▶ **Your assignment**:
Transcribe all the material exactly. Leave every line as it is.

▶ **Task inputs**:
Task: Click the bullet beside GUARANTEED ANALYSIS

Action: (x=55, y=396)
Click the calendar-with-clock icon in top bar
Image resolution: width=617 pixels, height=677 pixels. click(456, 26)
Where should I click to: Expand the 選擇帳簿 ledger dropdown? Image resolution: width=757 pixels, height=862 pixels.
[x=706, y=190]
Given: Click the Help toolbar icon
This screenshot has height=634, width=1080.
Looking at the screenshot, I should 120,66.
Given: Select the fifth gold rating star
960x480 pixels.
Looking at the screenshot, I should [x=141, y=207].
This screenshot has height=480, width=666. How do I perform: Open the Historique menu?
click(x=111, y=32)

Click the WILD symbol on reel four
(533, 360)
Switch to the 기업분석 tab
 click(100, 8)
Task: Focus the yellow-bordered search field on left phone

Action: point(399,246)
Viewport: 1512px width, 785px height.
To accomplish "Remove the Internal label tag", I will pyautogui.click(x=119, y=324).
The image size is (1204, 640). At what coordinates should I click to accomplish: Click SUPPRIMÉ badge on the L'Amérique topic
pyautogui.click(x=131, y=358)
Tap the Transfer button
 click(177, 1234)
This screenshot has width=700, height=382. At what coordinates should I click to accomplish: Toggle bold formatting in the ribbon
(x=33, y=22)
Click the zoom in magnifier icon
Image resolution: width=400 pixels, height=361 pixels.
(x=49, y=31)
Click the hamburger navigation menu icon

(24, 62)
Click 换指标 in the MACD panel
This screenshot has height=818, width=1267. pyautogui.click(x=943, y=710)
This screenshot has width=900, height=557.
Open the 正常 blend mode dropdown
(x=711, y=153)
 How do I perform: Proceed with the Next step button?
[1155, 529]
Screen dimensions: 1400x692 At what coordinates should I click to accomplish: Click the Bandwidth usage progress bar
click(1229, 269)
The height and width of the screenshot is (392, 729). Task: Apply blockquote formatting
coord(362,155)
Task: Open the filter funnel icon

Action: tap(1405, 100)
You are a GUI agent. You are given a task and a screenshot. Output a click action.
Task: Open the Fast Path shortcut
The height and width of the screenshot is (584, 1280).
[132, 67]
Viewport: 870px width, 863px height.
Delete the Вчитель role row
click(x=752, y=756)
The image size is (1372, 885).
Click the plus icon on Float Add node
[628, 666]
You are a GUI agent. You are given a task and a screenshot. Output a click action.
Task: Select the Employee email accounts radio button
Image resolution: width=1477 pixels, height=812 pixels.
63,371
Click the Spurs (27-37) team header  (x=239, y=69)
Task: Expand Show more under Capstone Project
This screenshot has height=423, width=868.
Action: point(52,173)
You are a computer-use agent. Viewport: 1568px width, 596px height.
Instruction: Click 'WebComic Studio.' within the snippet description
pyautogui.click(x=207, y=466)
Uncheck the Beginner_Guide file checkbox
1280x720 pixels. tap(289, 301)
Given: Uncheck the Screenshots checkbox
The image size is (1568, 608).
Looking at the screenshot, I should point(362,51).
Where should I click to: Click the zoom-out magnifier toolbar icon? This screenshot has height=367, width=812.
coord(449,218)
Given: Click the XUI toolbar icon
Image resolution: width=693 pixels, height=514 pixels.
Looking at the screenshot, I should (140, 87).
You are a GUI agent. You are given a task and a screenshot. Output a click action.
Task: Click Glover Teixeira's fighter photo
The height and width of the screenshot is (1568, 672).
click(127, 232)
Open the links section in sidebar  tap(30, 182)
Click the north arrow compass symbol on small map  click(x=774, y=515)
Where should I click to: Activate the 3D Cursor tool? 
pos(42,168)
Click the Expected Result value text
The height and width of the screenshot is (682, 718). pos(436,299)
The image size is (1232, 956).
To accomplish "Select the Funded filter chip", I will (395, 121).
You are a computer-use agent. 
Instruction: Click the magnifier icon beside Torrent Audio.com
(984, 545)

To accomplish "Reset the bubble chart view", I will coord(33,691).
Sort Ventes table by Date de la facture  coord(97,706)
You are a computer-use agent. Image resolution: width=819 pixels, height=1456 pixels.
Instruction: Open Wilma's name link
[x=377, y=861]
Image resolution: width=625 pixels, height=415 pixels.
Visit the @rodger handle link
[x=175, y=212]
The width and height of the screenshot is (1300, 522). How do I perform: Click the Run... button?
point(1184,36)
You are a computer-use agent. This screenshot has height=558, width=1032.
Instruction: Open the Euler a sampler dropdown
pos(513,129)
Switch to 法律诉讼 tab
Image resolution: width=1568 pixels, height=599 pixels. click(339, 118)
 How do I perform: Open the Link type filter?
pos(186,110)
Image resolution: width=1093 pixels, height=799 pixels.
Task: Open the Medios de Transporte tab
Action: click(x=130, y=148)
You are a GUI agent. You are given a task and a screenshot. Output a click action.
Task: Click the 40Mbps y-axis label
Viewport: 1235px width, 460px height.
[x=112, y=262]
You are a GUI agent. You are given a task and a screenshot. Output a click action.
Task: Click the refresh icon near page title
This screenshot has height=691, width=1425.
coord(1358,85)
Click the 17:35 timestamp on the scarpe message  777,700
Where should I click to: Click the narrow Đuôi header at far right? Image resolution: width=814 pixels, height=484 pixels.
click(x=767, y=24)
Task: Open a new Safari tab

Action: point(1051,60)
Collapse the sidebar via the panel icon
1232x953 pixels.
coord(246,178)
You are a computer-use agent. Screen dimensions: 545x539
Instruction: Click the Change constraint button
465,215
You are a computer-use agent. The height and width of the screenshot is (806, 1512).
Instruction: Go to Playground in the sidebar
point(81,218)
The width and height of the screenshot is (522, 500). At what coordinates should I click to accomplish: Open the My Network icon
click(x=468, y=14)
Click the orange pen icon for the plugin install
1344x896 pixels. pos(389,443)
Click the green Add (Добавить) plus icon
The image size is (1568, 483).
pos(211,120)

▶ **Exercise output**:
Task: Click the bullet beside GUARANTEED ANALYSIS

Action: (x=55, y=396)
Click the calendar-with-clock icon in top bar
Image resolution: width=617 pixels, height=677 pixels. click(456, 26)
Where should I click to: Expand the 選擇帳簿 ledger dropdown? Image resolution: width=757 pixels, height=862 pixels.
[x=706, y=190]
Given: Click the Help toolbar icon
This screenshot has height=634, width=1080.
Looking at the screenshot, I should 120,66.
Given: Select the fifth gold rating star
960x480 pixels.
Looking at the screenshot, I should [x=141, y=207].
This screenshot has height=480, width=666. How do I perform: Open the Historique menu?
click(x=111, y=32)

Click the WILD symbol on reel four
(533, 360)
Switch to the 기업분석 tab
 click(100, 8)
Task: Focus the yellow-bordered search field on left phone

Action: point(399,246)
Viewport: 1512px width, 785px height.
To accomplish "Remove the Internal label tag", I will pyautogui.click(x=119, y=324).
The image size is (1204, 640). At what coordinates should I click to accomplish: Click SUPPRIMÉ badge on the L'Amérique topic
pyautogui.click(x=131, y=358)
Tap the Transfer button
 click(177, 1234)
This screenshot has width=700, height=382. At what coordinates should I click to accomplish: Toggle bold formatting in the ribbon
(x=33, y=22)
Click the zoom in magnifier icon
Image resolution: width=400 pixels, height=361 pixels.
(x=49, y=31)
Click the hamburger navigation menu icon

(24, 62)
Click 换指标 in the MACD panel
This screenshot has height=818, width=1267. pyautogui.click(x=943, y=710)
This screenshot has width=900, height=557.
Open the 正常 blend mode dropdown
(x=711, y=153)
 How do I perform: Proceed with the Next step button?
[1155, 529]
Screen dimensions: 1400x692 At what coordinates should I click to accomplish: Click the Bandwidth usage progress bar
click(1229, 269)
The height and width of the screenshot is (392, 729). Task: Apply blockquote formatting
coord(362,155)
Task: Open the filter funnel icon

Action: tap(1405, 100)
You are a GUI agent. You are given a task and a screenshot. Output a click action.
Task: Open the Fast Path shortcut
The height and width of the screenshot is (584, 1280).
[132, 67]
Viewport: 870px width, 863px height.
Delete the Вчитель role row
click(x=752, y=756)
The image size is (1372, 885).
Click the plus icon on Float Add node
[628, 666]
You are a GUI agent. You are given a task and a screenshot. Output a click action.
Task: Select the Employee email accounts radio button
Image resolution: width=1477 pixels, height=812 pixels.
63,371
Click the Spurs (27-37) team header  (x=239, y=69)
Task: Expand Show more under Capstone Project
This screenshot has height=423, width=868.
Action: point(52,173)
You are a computer-use agent. Viewport: 1568px width, 596px height.
Instruction: Click 'WebComic Studio.' within the snippet description
pyautogui.click(x=207, y=466)
Uncheck the Beginner_Guide file checkbox
1280x720 pixels. tap(289, 301)
Given: Uncheck the Screenshots checkbox
The image size is (1568, 608).
Looking at the screenshot, I should point(362,51).
Where should I click to: Click the zoom-out magnifier toolbar icon? This screenshot has height=367, width=812.
coord(449,218)
Given: Click the XUI toolbar icon
Image resolution: width=693 pixels, height=514 pixels.
Looking at the screenshot, I should (140, 87).
You are a GUI agent. You are given a task and a screenshot. Output a click action.
Task: Click Glover Teixeira's fighter photo
The height and width of the screenshot is (1568, 672).
click(127, 232)
Open the links section in sidebar  tap(30, 182)
Click the north arrow compass symbol on small map  click(x=774, y=515)
Where should I click to: Activate the 3D Cursor tool? 
pos(42,168)
Click the Expected Result value text
The height and width of the screenshot is (682, 718). pos(436,299)
The image size is (1232, 956).
To accomplish "Select the Funded filter chip", I will (395, 121).
You are a computer-use agent. 
Instruction: Click the magnifier icon beside Torrent Audio.com
(984, 545)

To accomplish "Reset the bubble chart view", I will coord(33,691).
Sort Ventes table by Date de la facture  coord(97,706)
You are a computer-use agent. Image resolution: width=819 pixels, height=1456 pixels.
Instruction: Open Wilma's name link
[x=377, y=861]
Image resolution: width=625 pixels, height=415 pixels.
Visit the @rodger handle link
[x=175, y=212]
The width and height of the screenshot is (1300, 522). How do I perform: Click the Run... button?
point(1184,36)
You are a computer-use agent. This screenshot has height=558, width=1032.
Instruction: Open the Euler a sampler dropdown
pos(513,129)
Switch to 法律诉讼 tab
Image resolution: width=1568 pixels, height=599 pixels. click(339, 118)
 How do I perform: Open the Link type filter?
pos(186,110)
Image resolution: width=1093 pixels, height=799 pixels.
Task: Open the Medios de Transporte tab
Action: click(x=130, y=148)
You are a GUI agent. You are given a task and a screenshot. Output a click action.
Task: Click the 40Mbps y-axis label
Viewport: 1235px width, 460px height.
[x=112, y=262]
You are a GUI agent. You are given a task and a screenshot. Output a click action.
Task: Click the refresh icon near page title
This screenshot has height=691, width=1425.
coord(1358,85)
Click the 17:35 timestamp on the scarpe message  777,700
Where should I click to: Click the narrow Đuôi header at far right? Image resolution: width=814 pixels, height=484 pixels.
click(x=767, y=24)
Task: Open a new Safari tab

Action: point(1051,60)
Collapse the sidebar via the panel icon
1232x953 pixels.
coord(246,178)
You are a computer-use agent. Screen dimensions: 545x539
Instruction: Click the Change constraint button
465,215
You are a computer-use agent. The height and width of the screenshot is (806, 1512).
Instruction: Go to Playground in the sidebar
point(81,218)
The width and height of the screenshot is (522, 500). At what coordinates should I click to accomplish: Open the My Network icon
click(x=468, y=14)
Click the orange pen icon for the plugin install
1344x896 pixels. pos(389,443)
Click the green Add (Добавить) plus icon
The image size is (1568, 483).
pos(211,120)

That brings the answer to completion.